2022年、あるいはそれ以降に帰国する予定の方も読者のなかにはいると思います。そんな方のために、今年の経験からぜひ考慮してもらいたい2点をご説明します。

1, 帰国する年の所得税額の米国銀行口座からの自動引き落とし

もし帰国されて、前年度の米国の連邦および州での税務申告書で支払いが生じた場合は、あなたはどうされますか? 小切手でお支払いされるのが普通ですね。しかし最近は、税務当局は納税者の銀行口座からの自動引き落としを最終支払いと、追徴金を避けるための締切日までの仮払いについて許可しています。この方法は、クロスボーダー生活者に取りまして非常に便利です。

まず日本から郵便で小切手を送る手間、つまり郵便局に行く手間が省けます。そして、郵便物の紛失のリスクに対して日米の郵便事情を心配する必要もない。さらに郵送コストも節約できます。
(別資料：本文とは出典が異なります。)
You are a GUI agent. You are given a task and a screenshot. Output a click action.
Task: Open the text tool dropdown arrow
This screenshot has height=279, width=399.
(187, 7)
そしていつIRSや、州に郵便が届くのかとう配達期間に関する無用な心配をすることもないわけです。

このような理由から、日本に帰国する前や、帰国されてから会計士との交信のなかでこちらを選択されて、ご自身の口座番号の情報を会計士に提供しておけば、いつ支払いが必要になっても心配する必要はないのです。もちろん支払いに必要な十分な残高は必要です。ぜひ帰国予定をお持ちの方は検討してみてください。特に別途コストが生じることはないと思います。

2, 所得税額のシミュレーション

以下の情報があれば、かなりの正確度で帰国時の米国税額を予測できます。1の自動引き落としとも関連しますが、最低の金額を米国の銀行口座に残して置くことができ、キャッシュフローを管理できます。

·       永住権放棄日までの労務所得

·       永住権放棄日までの投資所得

·       キャピタルゲインの短期・長期の区別

·       年金、ソーシャルセキュリティベネフィットの永住権の放棄日までの金額

·       上記の所得に対する源泉税額

これらの情報があれば、予想が出来ます。上記では投資所得は殆ど源泉されないので、投資所得が多額の方は、注意してください。おそらく予測作業は帰国される年の11月、あるいは12月にされると良いと思います。会計事務所の有料のサービスになるでしょうが、日本の新しい環境に適応するのに大変なので、税額の心配まで帰国されてからすることなく、予測があるから安心できるという利点があるわけです。

この2点をしっかり検討されて、そして帰国していただければ、税務申告を作成する際のお悩みがふたつほど減るはずです。

記事の無断転載を禁じます。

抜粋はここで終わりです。